== Task description ==
The expected output is the first line of the data below and every line after it, up to and including the line containing "Given: Click the 'Low", each reproduced exactly.

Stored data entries
--*--

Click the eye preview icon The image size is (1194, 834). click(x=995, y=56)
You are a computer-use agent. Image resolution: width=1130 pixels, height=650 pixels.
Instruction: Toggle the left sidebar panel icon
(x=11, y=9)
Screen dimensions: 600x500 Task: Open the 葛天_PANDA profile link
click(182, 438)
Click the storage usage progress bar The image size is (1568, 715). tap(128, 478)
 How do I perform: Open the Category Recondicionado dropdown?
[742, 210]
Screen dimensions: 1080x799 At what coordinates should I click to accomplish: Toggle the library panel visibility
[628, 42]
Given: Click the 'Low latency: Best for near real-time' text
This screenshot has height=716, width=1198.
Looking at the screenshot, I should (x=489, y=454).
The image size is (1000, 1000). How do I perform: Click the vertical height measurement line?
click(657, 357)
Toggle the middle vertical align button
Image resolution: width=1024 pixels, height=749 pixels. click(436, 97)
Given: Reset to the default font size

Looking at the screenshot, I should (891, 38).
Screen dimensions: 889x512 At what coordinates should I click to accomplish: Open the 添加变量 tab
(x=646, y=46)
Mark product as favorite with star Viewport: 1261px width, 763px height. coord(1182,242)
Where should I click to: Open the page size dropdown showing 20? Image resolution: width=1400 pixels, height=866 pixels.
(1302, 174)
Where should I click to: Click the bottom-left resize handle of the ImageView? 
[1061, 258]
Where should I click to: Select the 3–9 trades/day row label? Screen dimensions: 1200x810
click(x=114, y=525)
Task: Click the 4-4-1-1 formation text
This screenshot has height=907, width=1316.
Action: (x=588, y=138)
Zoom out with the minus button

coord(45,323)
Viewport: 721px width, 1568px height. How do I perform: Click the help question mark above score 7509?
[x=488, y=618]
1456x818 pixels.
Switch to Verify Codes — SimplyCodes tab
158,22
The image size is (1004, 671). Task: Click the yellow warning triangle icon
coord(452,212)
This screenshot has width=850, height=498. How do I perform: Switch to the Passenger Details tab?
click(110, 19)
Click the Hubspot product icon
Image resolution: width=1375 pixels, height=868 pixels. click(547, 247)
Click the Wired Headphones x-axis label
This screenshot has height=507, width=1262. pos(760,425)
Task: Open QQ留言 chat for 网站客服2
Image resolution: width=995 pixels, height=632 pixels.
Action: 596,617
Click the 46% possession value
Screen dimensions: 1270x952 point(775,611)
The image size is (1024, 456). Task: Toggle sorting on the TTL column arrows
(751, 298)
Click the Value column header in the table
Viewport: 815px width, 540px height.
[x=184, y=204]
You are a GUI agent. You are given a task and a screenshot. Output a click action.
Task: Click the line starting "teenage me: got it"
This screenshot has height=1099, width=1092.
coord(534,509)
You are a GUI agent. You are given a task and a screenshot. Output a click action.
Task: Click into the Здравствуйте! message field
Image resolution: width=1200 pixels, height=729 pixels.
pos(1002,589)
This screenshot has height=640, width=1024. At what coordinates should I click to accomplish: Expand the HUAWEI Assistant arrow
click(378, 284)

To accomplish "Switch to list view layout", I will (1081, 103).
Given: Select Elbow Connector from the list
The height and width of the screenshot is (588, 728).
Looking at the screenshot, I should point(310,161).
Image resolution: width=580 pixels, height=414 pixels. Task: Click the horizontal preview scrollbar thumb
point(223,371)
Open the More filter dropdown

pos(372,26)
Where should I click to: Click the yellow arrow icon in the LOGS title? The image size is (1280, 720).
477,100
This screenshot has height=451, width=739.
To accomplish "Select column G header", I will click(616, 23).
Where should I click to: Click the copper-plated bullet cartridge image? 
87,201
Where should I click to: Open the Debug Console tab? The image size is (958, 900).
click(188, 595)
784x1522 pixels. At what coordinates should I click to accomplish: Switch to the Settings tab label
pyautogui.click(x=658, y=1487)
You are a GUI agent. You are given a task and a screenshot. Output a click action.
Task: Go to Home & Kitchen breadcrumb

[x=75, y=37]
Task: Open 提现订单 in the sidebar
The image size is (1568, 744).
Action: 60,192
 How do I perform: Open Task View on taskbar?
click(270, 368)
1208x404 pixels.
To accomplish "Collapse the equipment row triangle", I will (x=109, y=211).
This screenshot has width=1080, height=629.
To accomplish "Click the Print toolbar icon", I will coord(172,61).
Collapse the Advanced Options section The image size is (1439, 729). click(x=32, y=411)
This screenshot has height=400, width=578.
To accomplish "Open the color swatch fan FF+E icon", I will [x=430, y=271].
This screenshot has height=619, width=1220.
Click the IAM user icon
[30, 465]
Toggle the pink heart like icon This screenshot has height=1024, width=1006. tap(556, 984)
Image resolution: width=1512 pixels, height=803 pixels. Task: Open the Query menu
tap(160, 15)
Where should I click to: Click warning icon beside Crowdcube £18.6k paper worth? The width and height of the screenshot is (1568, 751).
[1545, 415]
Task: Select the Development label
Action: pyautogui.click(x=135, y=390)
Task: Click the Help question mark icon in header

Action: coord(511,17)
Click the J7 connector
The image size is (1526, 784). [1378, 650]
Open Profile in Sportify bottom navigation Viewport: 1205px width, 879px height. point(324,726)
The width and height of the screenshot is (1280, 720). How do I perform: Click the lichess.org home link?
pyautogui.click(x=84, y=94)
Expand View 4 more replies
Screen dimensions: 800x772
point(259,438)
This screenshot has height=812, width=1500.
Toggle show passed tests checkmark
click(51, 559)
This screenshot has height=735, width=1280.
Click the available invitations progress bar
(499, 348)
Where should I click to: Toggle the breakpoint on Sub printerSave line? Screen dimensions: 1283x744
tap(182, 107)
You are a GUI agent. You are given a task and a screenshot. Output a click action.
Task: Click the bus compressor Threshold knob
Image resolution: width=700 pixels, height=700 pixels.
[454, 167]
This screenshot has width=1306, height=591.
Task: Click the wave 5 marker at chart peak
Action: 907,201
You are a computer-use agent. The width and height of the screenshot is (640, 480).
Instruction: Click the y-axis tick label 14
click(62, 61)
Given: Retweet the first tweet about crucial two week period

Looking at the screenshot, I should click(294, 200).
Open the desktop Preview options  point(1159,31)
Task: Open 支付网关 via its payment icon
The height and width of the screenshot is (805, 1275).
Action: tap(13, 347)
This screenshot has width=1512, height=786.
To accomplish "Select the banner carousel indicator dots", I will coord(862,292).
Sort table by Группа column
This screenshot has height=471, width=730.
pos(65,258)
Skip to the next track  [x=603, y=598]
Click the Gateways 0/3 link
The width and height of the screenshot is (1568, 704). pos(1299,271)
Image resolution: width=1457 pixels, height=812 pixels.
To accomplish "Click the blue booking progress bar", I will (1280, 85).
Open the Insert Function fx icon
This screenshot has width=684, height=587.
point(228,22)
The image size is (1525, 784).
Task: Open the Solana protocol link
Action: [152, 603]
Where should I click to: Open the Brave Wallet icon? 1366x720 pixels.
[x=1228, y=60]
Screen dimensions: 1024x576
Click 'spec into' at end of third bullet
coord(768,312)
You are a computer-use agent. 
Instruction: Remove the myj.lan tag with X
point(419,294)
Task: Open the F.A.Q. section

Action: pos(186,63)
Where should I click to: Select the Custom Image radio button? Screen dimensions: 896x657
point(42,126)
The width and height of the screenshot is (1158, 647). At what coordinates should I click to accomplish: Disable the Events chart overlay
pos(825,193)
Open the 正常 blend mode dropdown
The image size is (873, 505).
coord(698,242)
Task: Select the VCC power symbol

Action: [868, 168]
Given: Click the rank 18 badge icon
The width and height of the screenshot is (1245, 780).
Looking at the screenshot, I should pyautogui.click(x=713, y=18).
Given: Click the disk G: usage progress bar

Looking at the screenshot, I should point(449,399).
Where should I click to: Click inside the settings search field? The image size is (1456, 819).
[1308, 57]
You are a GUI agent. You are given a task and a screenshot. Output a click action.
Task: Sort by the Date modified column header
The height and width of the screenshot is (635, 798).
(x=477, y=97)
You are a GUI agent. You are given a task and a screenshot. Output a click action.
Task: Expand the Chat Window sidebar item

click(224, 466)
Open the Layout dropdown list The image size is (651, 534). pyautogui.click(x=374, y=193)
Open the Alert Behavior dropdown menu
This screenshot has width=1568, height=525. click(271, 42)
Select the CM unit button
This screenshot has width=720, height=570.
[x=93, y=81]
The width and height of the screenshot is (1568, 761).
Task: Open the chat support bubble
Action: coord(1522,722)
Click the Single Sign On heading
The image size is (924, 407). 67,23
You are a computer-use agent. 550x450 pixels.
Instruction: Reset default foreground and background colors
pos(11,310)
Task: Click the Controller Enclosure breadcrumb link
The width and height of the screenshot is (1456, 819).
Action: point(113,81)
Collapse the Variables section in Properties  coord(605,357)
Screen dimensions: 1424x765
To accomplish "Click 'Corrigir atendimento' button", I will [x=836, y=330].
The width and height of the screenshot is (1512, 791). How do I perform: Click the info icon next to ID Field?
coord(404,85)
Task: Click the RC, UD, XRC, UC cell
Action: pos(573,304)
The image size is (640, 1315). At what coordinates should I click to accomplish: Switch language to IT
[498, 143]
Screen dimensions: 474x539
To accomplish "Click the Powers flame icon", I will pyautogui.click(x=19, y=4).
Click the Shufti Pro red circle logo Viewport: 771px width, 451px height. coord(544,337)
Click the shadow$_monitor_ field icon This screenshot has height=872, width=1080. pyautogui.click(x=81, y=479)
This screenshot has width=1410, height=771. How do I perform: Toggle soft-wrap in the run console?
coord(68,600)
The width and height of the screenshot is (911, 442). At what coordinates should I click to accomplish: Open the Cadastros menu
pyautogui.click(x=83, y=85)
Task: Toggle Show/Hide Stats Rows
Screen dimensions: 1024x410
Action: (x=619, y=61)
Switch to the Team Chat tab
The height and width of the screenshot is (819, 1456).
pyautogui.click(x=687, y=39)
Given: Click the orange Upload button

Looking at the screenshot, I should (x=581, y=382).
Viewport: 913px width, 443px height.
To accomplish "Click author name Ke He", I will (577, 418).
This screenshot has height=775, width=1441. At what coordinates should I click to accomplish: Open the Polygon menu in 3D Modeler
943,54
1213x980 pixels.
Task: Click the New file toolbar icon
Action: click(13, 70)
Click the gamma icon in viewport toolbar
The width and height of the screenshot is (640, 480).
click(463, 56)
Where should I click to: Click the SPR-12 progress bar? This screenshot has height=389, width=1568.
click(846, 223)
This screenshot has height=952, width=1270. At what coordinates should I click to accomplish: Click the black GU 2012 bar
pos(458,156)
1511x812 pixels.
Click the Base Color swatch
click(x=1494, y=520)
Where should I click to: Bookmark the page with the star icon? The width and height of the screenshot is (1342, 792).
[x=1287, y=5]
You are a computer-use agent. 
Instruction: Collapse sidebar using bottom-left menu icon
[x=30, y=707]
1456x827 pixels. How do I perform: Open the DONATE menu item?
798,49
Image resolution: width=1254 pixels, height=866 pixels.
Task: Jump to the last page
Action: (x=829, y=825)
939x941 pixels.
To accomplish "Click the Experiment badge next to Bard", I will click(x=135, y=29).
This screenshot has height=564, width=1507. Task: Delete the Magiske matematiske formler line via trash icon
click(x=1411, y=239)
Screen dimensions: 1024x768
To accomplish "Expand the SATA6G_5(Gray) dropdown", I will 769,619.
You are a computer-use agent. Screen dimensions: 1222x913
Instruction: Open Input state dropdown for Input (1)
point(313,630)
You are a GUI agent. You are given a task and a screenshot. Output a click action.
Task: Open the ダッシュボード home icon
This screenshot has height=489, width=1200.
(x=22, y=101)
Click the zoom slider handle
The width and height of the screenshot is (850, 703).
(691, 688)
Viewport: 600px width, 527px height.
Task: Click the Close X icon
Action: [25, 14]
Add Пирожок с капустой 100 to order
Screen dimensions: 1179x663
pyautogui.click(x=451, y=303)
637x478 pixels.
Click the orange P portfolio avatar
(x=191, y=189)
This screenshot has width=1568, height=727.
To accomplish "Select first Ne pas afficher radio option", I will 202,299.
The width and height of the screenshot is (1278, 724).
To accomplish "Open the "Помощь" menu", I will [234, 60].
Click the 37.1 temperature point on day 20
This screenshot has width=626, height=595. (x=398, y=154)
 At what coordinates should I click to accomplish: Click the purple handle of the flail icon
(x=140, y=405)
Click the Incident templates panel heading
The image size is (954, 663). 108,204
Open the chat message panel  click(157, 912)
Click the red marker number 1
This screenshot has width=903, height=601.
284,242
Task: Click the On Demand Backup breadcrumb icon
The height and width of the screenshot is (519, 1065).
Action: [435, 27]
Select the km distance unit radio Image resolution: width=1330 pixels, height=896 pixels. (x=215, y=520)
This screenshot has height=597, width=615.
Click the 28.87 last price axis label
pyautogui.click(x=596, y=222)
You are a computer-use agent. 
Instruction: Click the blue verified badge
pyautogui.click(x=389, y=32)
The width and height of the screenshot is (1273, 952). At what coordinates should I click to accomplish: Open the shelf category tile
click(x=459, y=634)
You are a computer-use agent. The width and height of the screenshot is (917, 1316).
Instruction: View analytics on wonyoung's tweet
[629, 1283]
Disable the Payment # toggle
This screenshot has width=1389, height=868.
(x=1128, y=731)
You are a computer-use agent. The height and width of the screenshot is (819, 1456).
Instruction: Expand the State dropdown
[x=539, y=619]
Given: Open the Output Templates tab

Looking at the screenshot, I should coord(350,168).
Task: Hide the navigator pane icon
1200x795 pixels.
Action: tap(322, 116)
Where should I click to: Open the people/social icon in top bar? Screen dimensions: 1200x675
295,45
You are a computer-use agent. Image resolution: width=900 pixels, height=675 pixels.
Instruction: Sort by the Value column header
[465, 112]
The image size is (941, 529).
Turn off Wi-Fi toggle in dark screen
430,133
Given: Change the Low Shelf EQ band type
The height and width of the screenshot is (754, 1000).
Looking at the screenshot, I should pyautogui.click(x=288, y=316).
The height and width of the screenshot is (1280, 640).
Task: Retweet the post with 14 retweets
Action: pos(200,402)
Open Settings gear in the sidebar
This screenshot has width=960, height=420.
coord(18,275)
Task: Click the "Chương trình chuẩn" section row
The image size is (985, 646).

--*--

== Problem solution ==
Click the eye preview icon The image size is (1194, 834). click(x=995, y=56)
You are a computer-use agent. Image resolution: width=1130 pixels, height=650 pixels.
Instruction: Toggle the left sidebar panel icon
(x=11, y=9)
Screen dimensions: 600x500 Task: Open the 葛天_PANDA profile link
click(182, 438)
Click the storage usage progress bar The image size is (1568, 715). tap(128, 478)
 How do I perform: Open the Category Recondicionado dropdown?
[742, 210]
Screen dimensions: 1080x799 At what coordinates should I click to accomplish: Toggle the library panel visibility
[628, 42]
Given: Click the 'Low latency: Best for near real-time' text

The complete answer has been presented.